Wednesday, September 10, 2014

The Real Story about Gov. Jindal's Attack on the Hyphenated American

by Nomad

Governor Bobby Jindal recently raised a few eyebrows with some of his ideas on minorities. Some said that he was implying that ethnic minorities could make everyone a lot happier if they gave up their hyphens and became Americans. Full stop. 

However, many on the Left seem to have missed what the true purpose behind the remarks.


Recently in an op-ed piece for Politico, Louisiana governor Bobby Jindal gave his ideas on the dangers of excessive emphasis on diversity and multiculturalism. The liberal press quickly jumped on Jindal's remarks, interpreting them as his desire for all minorities to be white as Wonder Bread. It was a bit unfair since he isn't actually saying that. 
In fact, his words deserve a little more attention..rather than a hasty dismissal. If only to understand more fully why the ideas he expressed were so wrong.

The Threat of the Hyphen
In the article, Jindal offers a few interesting points, though most on the left would find hard to agree with. He says, for example, that minorities should pay less attention to their separateness and just try harder to become like the rest of us: American. He writes that today "we seem to act as if that melting pot is passé, an antiquated notion."

Yet we still place far too much emphasis on our “separateness,” our heritage, ethnic background, skin color, etc. We live in the age of hyphenated Americans: Asian-Americans, Italian-Americans, African-Americans, Mexican-Americans, Cuban-Americans, Indian-Americans, and Native Americans, to name just a few.

[Entries on where items appear]
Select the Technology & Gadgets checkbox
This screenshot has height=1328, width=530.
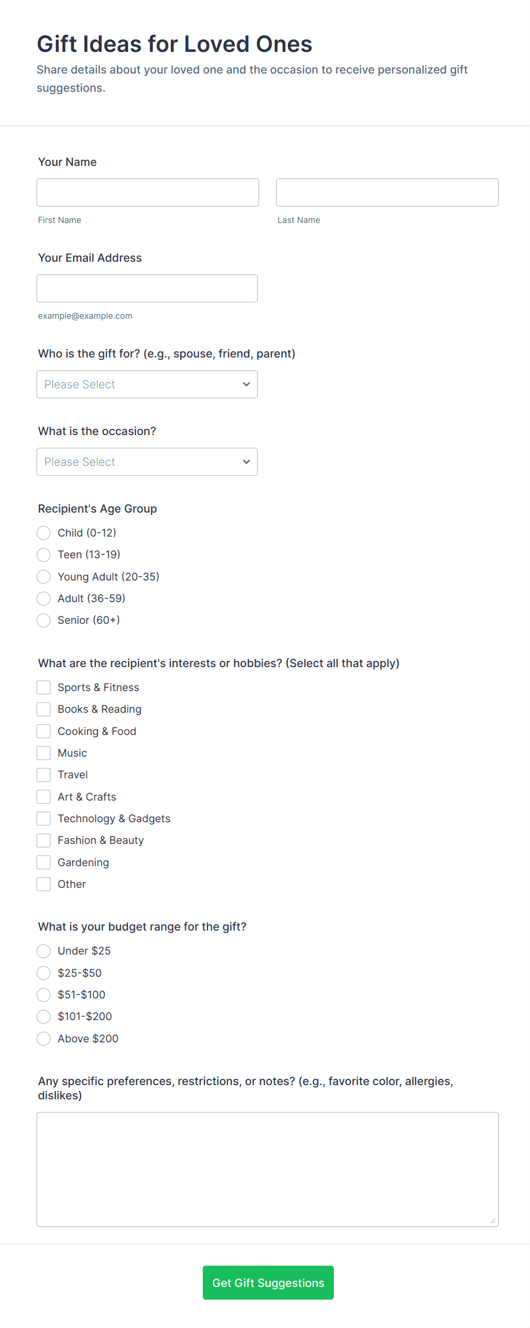(x=43, y=818)
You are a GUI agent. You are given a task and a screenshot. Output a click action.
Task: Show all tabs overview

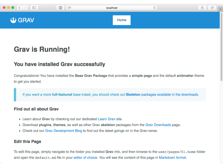[x=212, y=8]
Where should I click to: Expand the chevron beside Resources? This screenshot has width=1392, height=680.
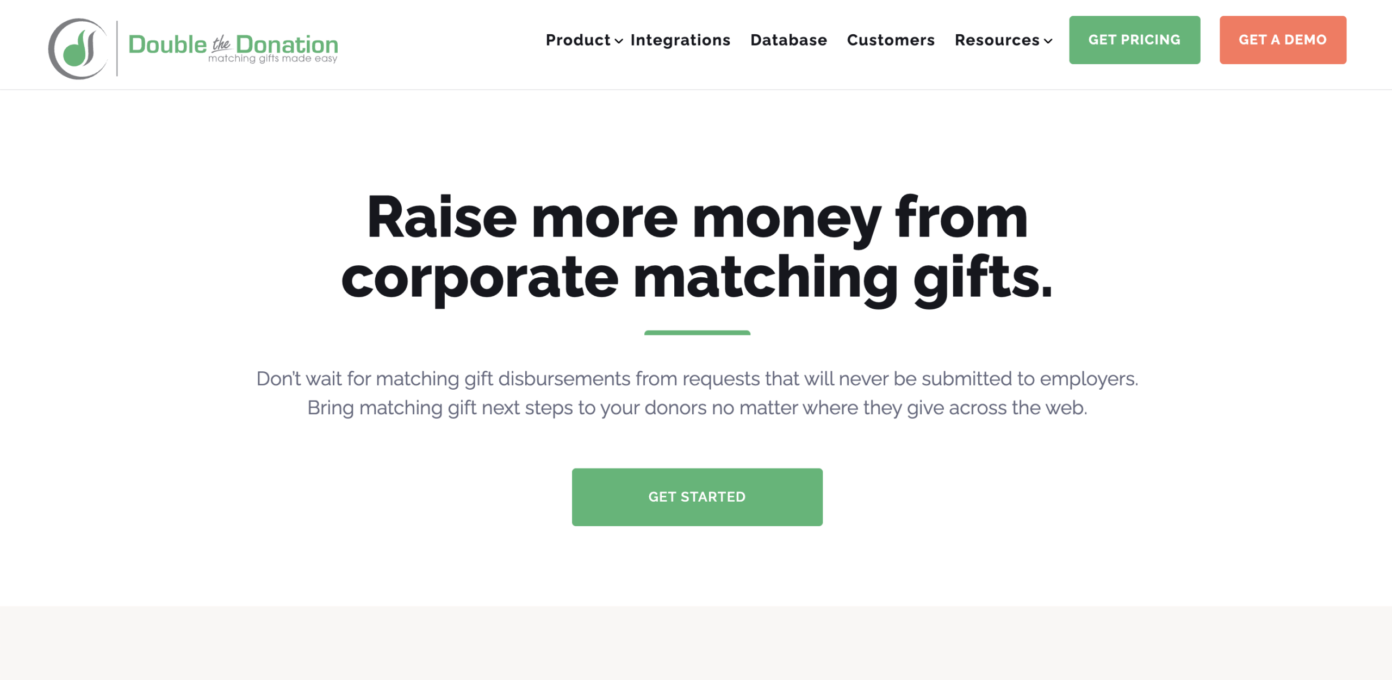click(1048, 41)
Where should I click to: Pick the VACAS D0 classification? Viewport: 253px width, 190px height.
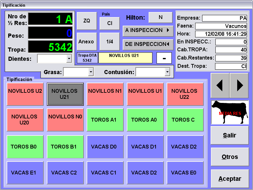pos(105,147)
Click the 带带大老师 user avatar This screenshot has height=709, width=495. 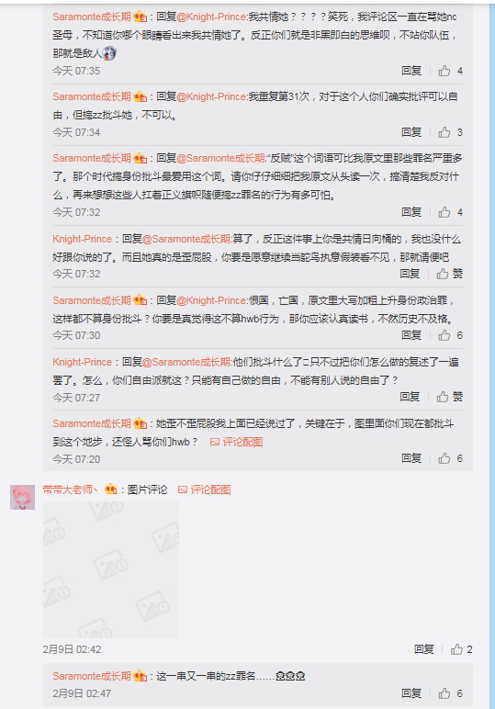[23, 498]
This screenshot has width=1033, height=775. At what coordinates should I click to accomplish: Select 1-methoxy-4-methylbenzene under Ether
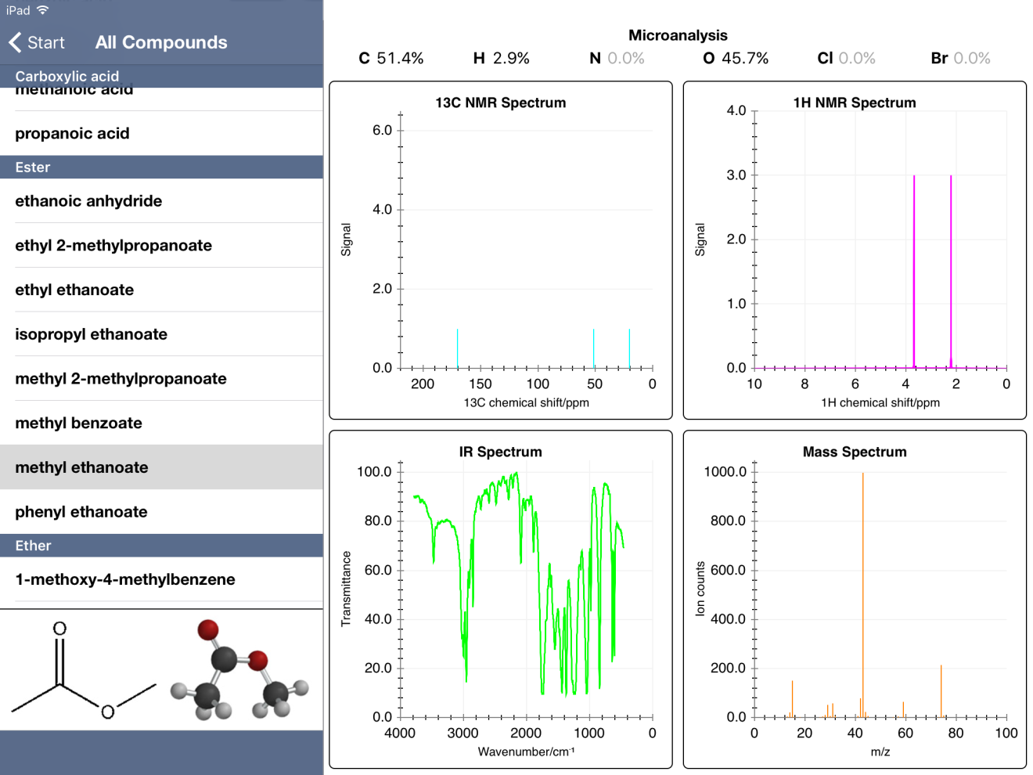tap(161, 580)
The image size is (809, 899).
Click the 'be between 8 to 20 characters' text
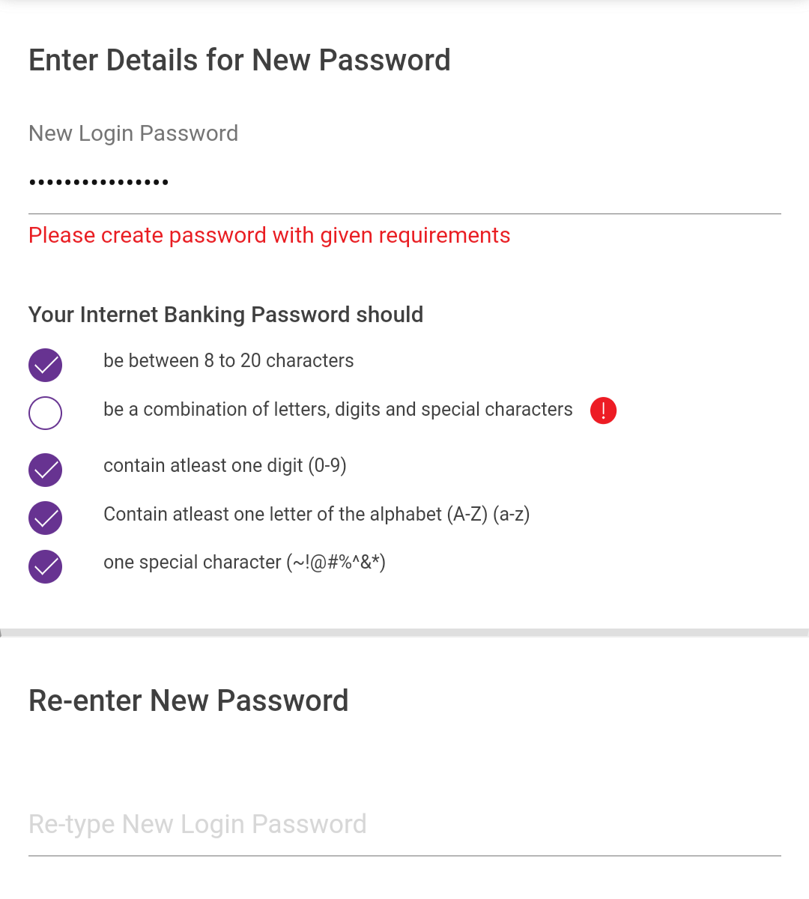[228, 361]
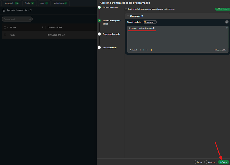Apply bold formatting with the B icon
This screenshot has width=230, height=165.
140,50
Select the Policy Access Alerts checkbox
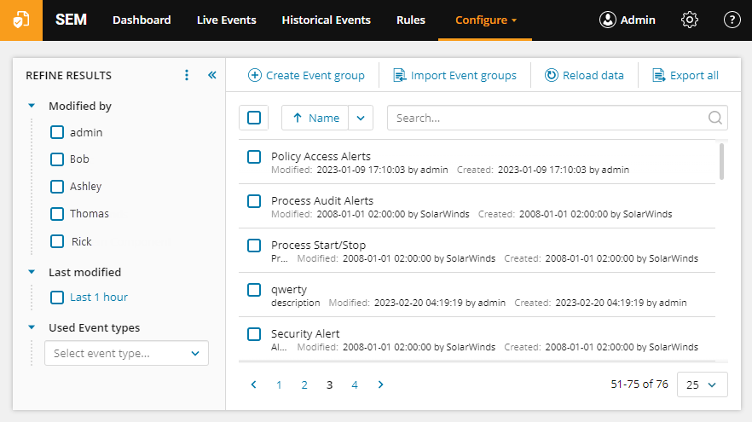The width and height of the screenshot is (752, 422). click(x=254, y=157)
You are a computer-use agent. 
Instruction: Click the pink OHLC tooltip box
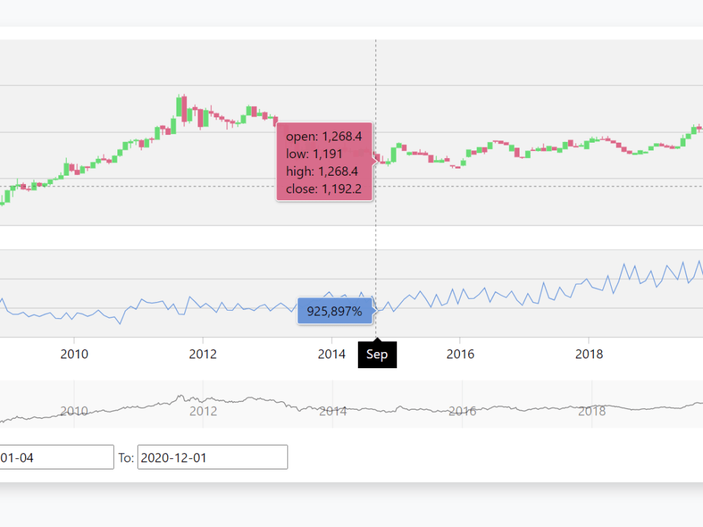(324, 160)
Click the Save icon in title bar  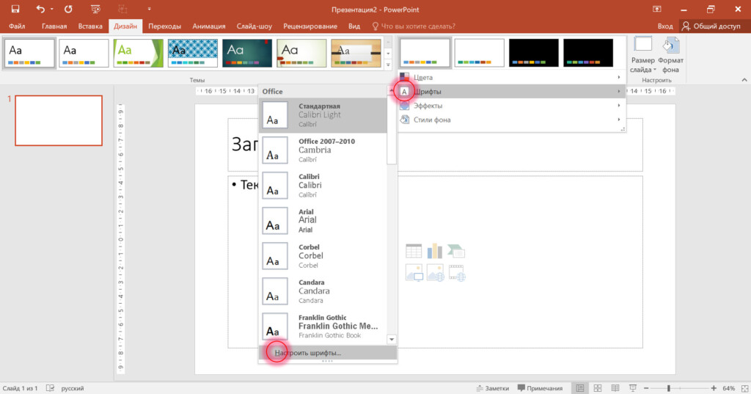click(x=15, y=9)
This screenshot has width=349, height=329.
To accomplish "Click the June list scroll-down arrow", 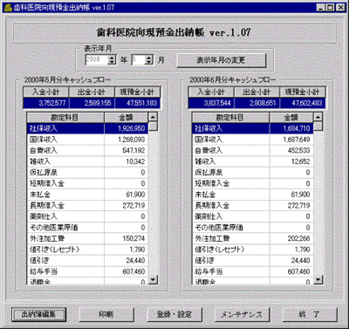I will (318, 280).
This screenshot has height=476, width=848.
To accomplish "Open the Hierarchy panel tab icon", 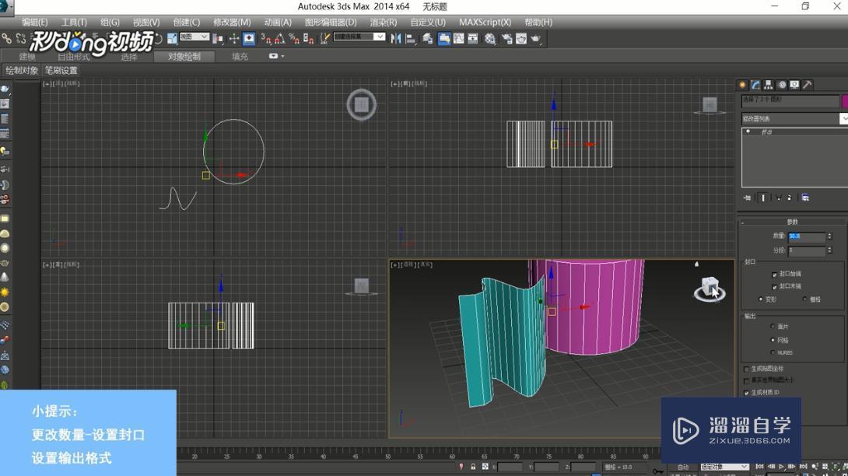I will tap(769, 85).
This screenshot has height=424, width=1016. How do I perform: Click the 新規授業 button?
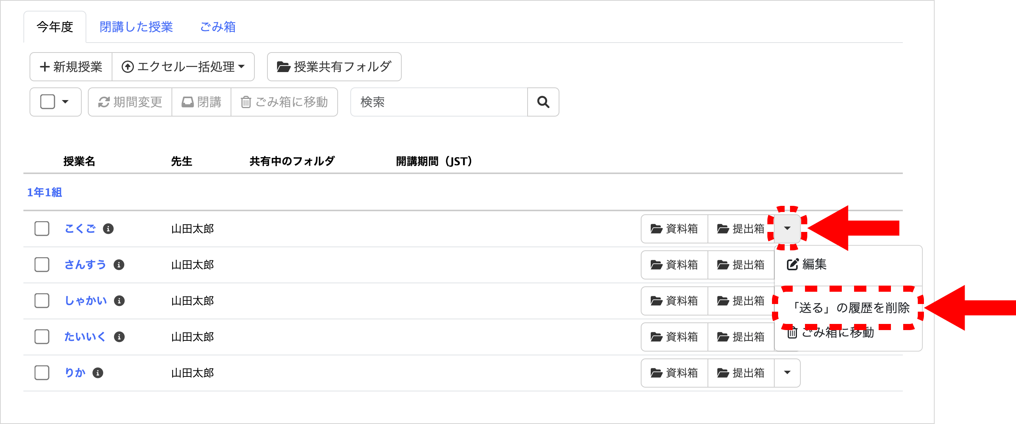coord(71,67)
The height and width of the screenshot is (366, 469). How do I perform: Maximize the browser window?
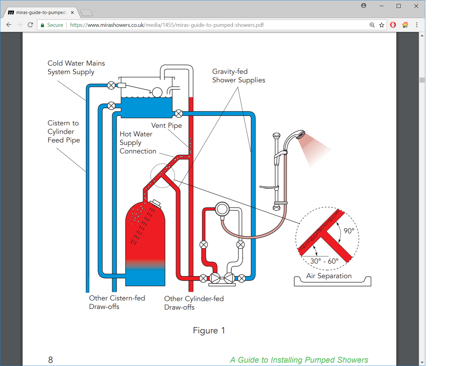coord(398,6)
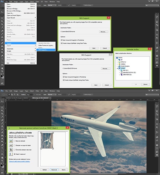Collapse the Počítač tree node
This screenshot has height=175, width=160.
tap(117, 68)
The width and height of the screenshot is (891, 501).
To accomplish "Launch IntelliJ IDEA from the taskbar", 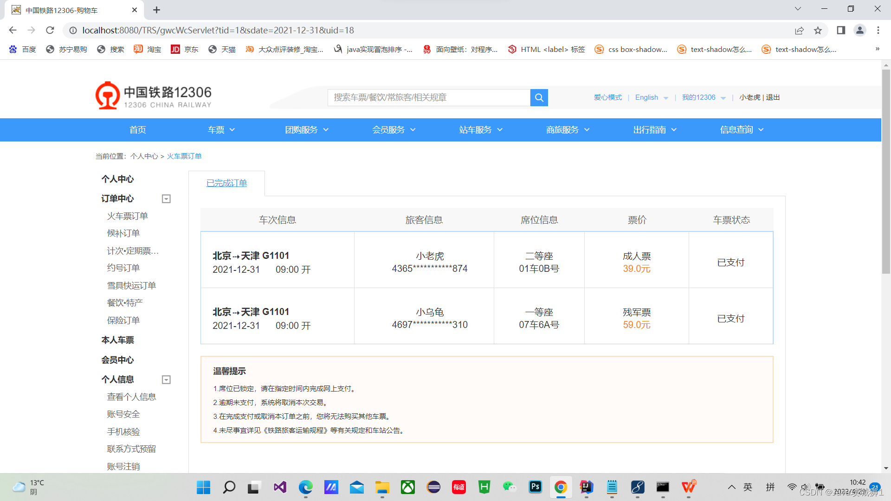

_Set task_
According to the blog post, in which publication did Governor Bobby Jindal's op-ed piece appear? The records bear no relation to the blog post.

_Solution for this problem_
Politico.